The building of the Forbidden City some 600 years ago and still standing.
Thank goodness for megalomaniacs for tourism. Without them in history there
would be no pyramids, no Angkor Wat, no Forbidden Palace and of course the
White House Ballroom. This was Emperor Yongle aka Zhu Di, third Emperor of
the Ming Dynasty. He was a crazy fucker, extraordinarily ambitious and cruel
- but in terms of Chinese Emperors considered a good one. When his father
the Emperor died in 1398, the title was passed to his young nephew. Not pleased,
he began a coup and a civil war that allowed him to take the throne in 1402.

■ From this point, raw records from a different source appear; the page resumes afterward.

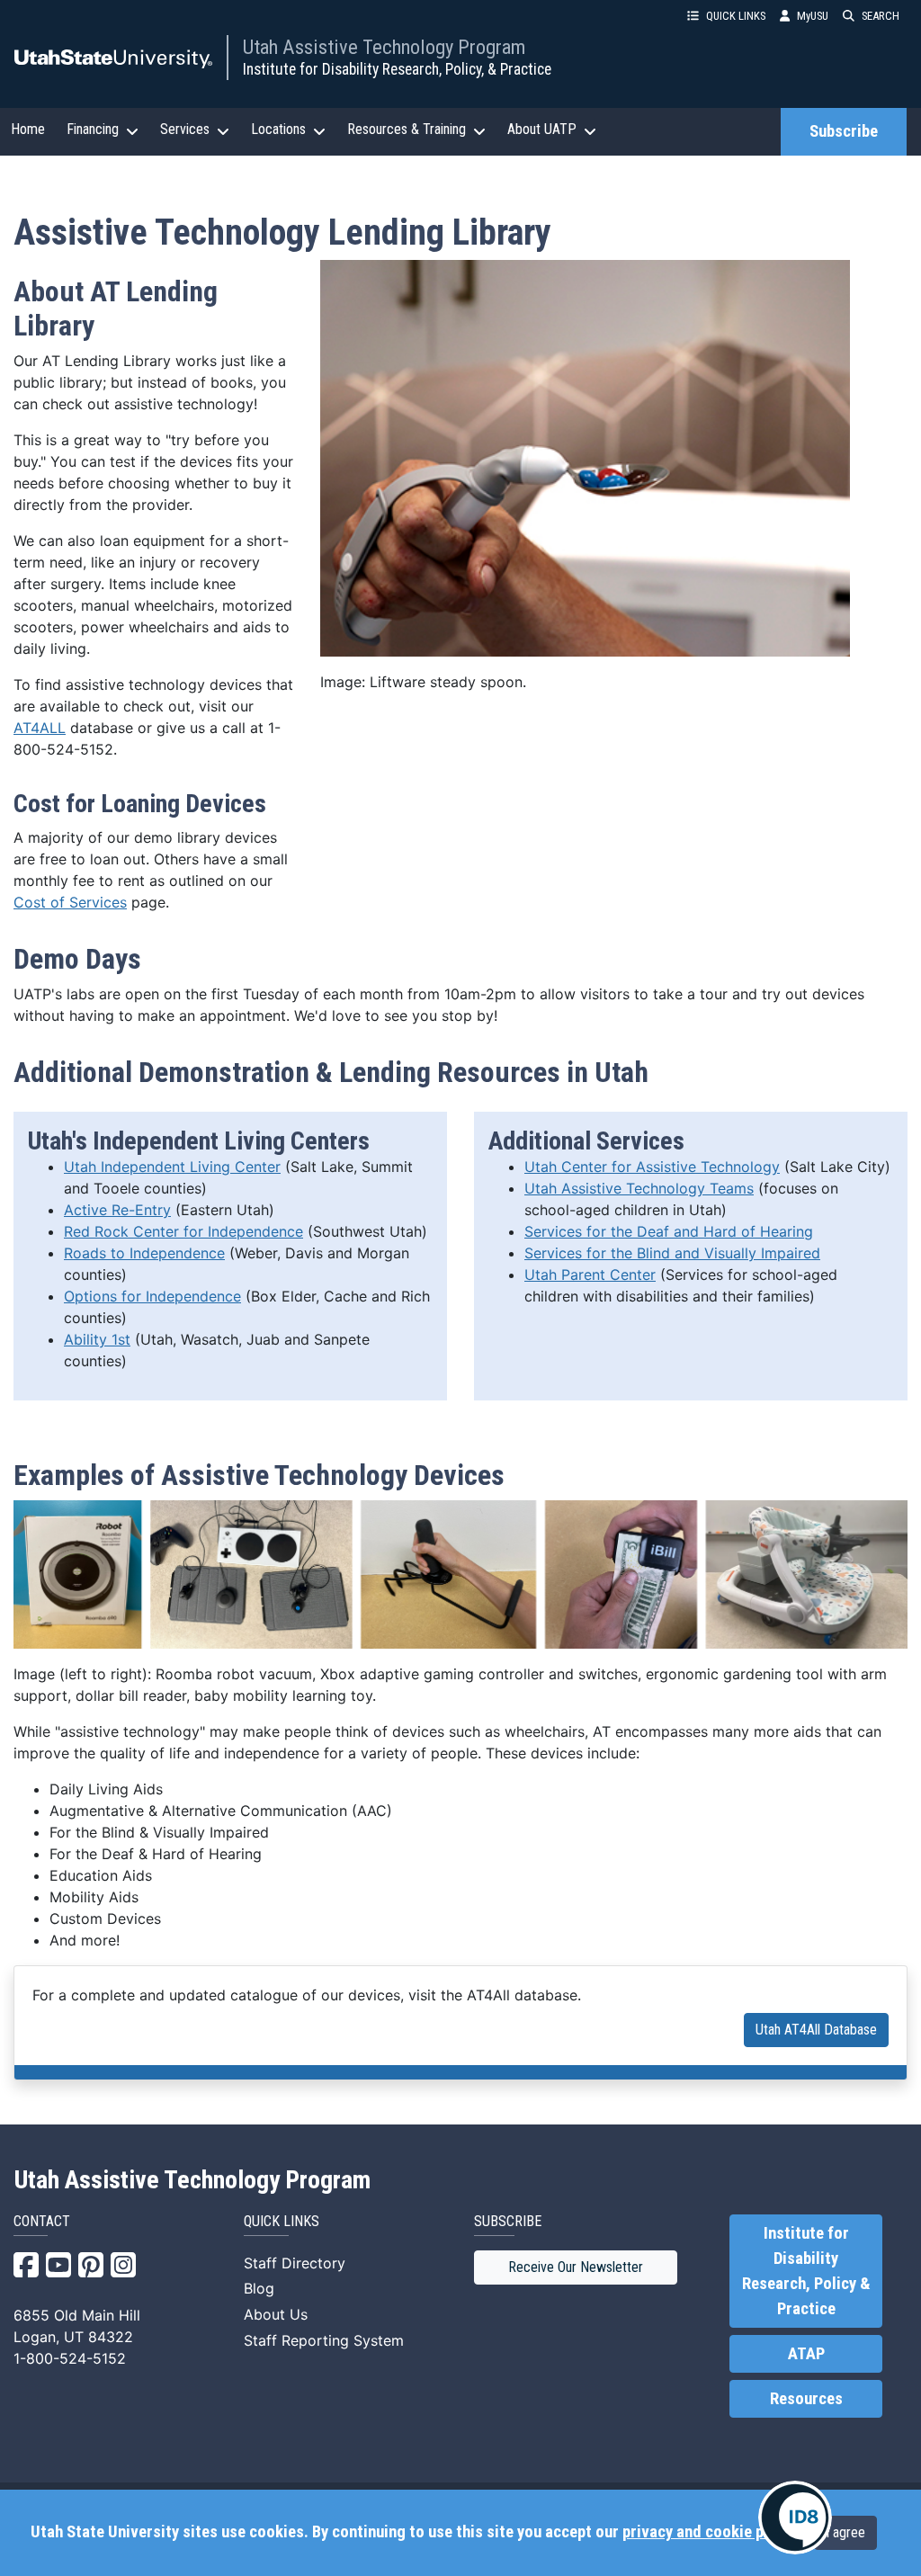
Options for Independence (152, 1296)
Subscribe (843, 131)
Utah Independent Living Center (172, 1167)
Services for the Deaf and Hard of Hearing (668, 1231)
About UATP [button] (542, 129)
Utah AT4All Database (816, 2029)
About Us (276, 2314)
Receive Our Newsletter (575, 2267)
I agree (845, 2532)
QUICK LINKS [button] (735, 15)
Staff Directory (294, 2263)
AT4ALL (39, 728)
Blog (259, 2288)
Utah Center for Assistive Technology (652, 1167)
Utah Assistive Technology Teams (639, 1188)
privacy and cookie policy (708, 2532)
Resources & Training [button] (406, 129)
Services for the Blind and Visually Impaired (672, 1253)
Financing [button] (93, 129)
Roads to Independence (144, 1253)
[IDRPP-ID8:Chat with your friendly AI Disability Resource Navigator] (795, 2517)
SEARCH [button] (880, 15)
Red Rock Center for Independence (183, 1231)
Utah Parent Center (590, 1275)
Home (28, 129)
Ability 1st (97, 1339)
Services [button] (185, 129)
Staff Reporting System (324, 2340)
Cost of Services (70, 902)
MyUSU (812, 15)
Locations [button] (278, 129)
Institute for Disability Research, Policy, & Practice (397, 69)
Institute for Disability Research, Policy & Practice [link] (806, 2271)
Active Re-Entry (117, 1210)
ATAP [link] (806, 2354)
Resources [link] (806, 2399)
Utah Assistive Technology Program (384, 46)
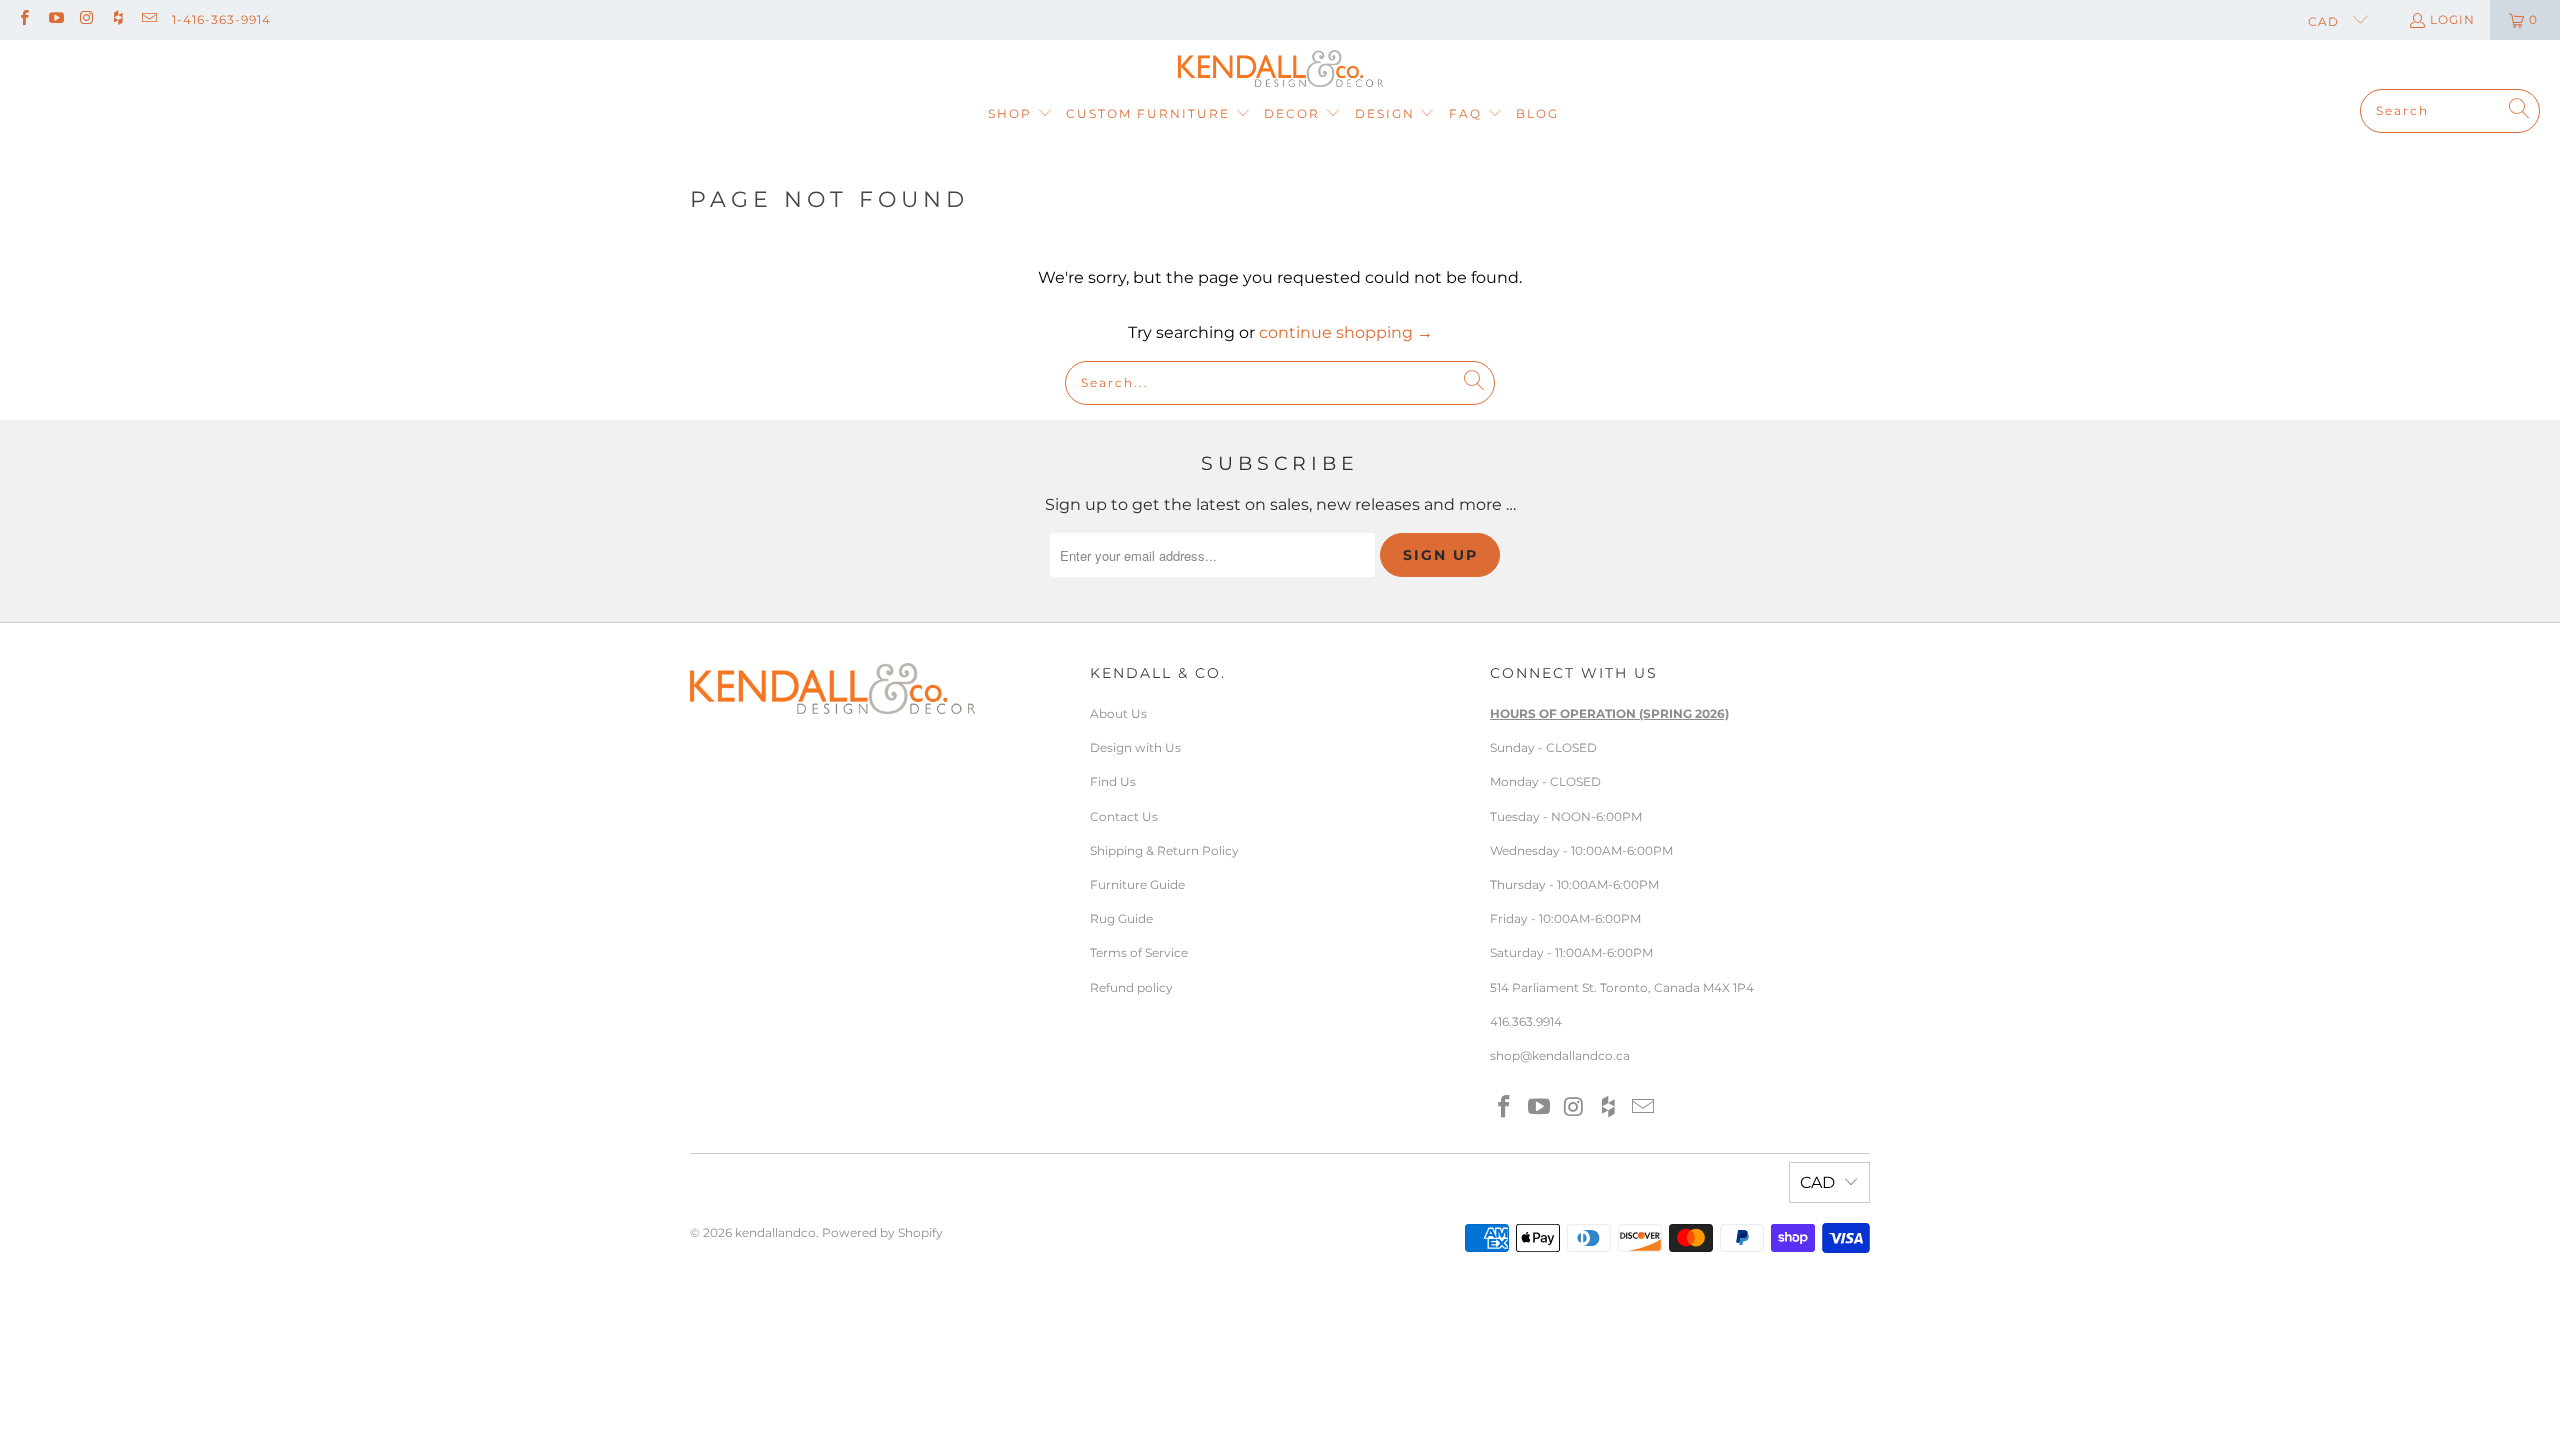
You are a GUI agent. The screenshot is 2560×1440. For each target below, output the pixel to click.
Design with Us (1135, 747)
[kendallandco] (1280, 69)
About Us (1118, 713)
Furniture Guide (1137, 884)
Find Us (1113, 781)
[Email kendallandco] (148, 19)
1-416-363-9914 (221, 19)
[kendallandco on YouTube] (54, 19)
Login (2452, 19)
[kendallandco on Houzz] (117, 19)
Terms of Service (1139, 952)
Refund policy (1131, 987)
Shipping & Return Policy (1164, 850)
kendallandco (775, 1232)
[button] (1020, 114)
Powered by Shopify (882, 1232)
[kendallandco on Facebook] (23, 19)
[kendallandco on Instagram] (86, 19)
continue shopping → (1346, 332)
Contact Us (1124, 816)
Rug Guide (1121, 918)
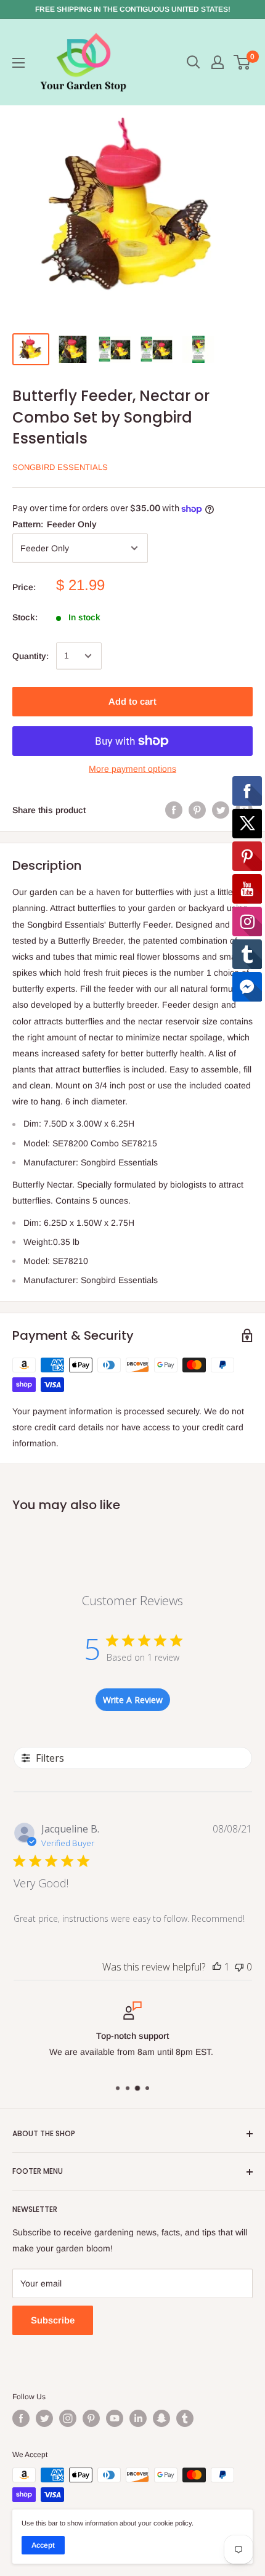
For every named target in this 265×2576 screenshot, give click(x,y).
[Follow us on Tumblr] (185, 2418)
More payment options (132, 769)
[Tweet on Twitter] (220, 810)
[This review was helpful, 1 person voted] (217, 1967)
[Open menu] (18, 63)
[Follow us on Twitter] (44, 2418)
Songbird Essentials (60, 467)
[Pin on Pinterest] (197, 810)
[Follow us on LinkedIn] (138, 2418)
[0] (242, 62)
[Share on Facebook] (173, 810)
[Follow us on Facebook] (21, 2418)
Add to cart (132, 701)
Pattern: (54, 524)
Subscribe (53, 2320)
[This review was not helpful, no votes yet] (239, 1967)
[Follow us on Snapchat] (161, 2418)
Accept (43, 2545)
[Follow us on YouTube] (114, 2418)
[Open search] (193, 62)
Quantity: (30, 656)
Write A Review (133, 1700)
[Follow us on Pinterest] (91, 2418)
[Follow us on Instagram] (67, 2418)
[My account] (217, 62)
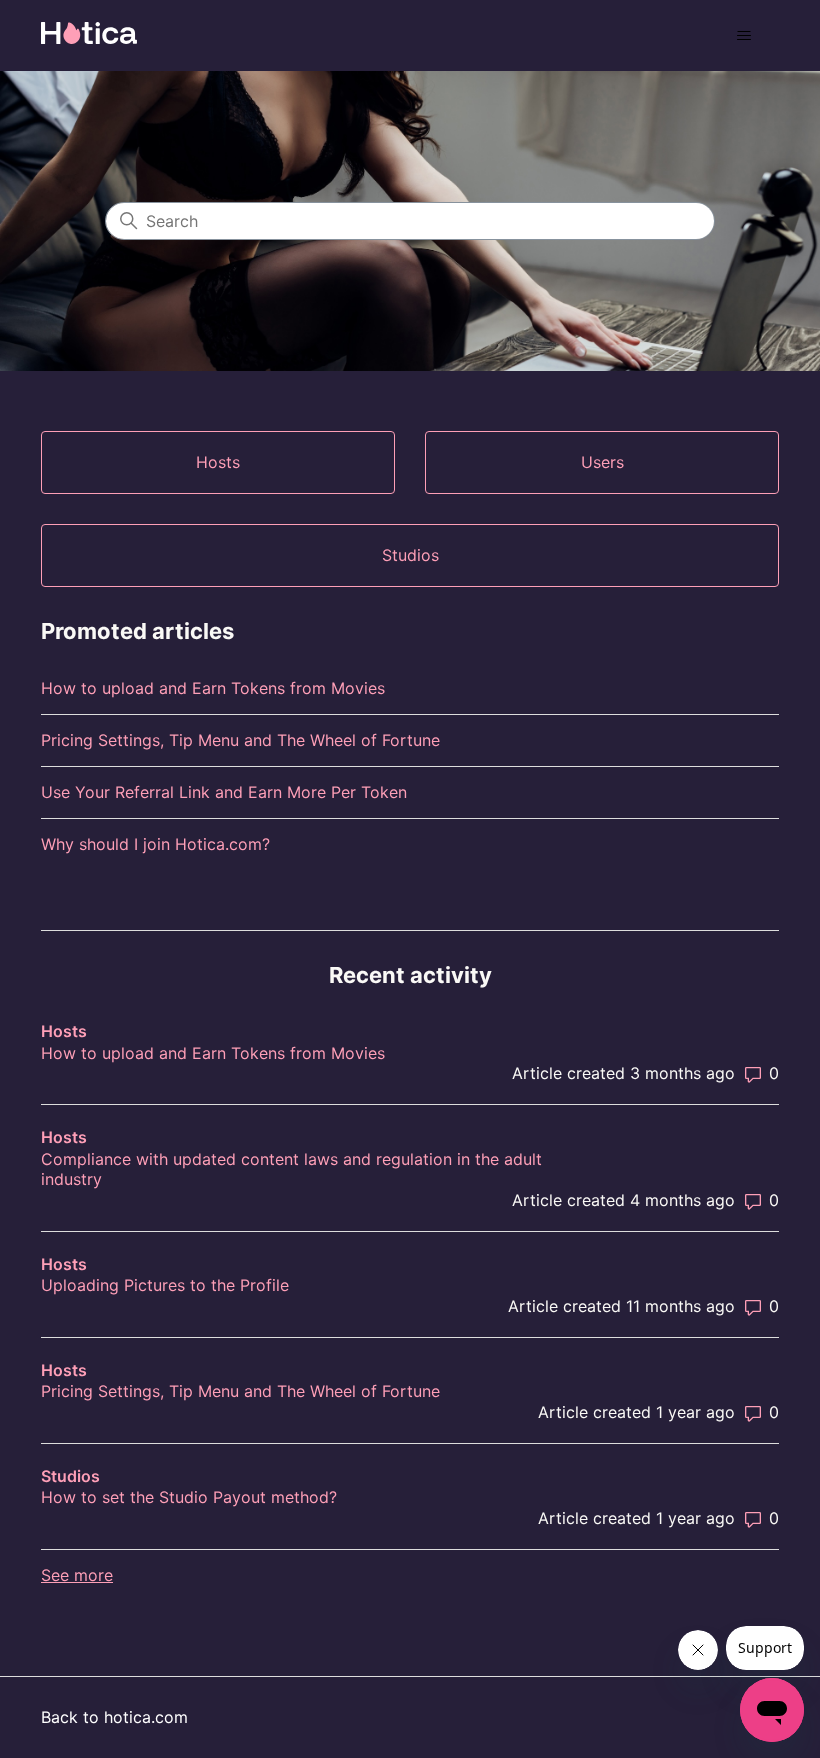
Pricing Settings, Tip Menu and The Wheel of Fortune (240, 740)
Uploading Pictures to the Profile (165, 1285)
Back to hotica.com (114, 1717)
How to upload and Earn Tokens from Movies (213, 688)
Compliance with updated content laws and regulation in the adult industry (291, 1169)
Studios (70, 1476)
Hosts (64, 1031)
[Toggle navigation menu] (743, 36)
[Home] (89, 33)
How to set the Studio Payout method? (189, 1497)
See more (77, 1575)
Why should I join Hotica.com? (155, 844)
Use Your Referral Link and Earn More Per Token (224, 792)
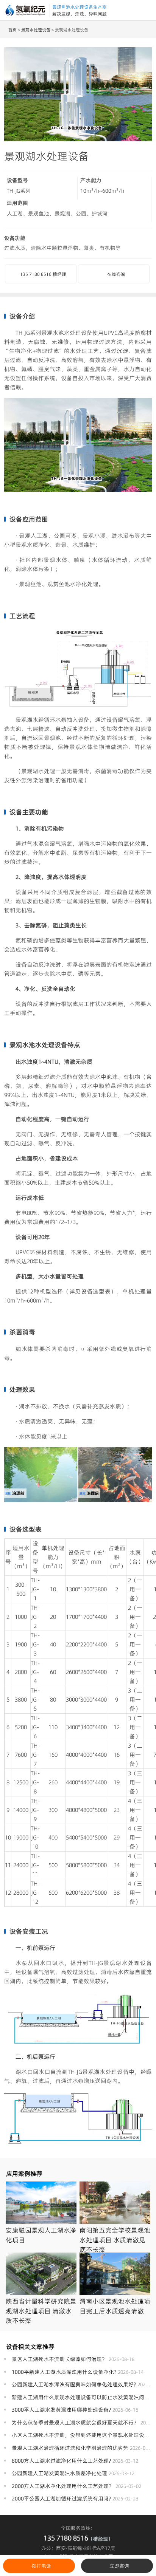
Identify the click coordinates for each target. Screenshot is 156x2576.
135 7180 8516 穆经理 (43, 274)
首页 (12, 30)
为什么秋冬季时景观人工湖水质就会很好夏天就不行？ (75, 2422)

At this tim,e the palace was in Nanjing
and to signal a new beginning, Yongle decided to move the capital to Beijing
and of course build a palace. Some palace. On a huge tract of land with multiple
buildings, it took 14 years to build, over 100,000 workers and materials
from all over China. He had to build a canal from Nanjing to Beijing to transport
material. Pretty amazing. The documentary also delves into the lives of the
hundreds of concubines, thousands of eunuchs and the many executions. 90-minutes.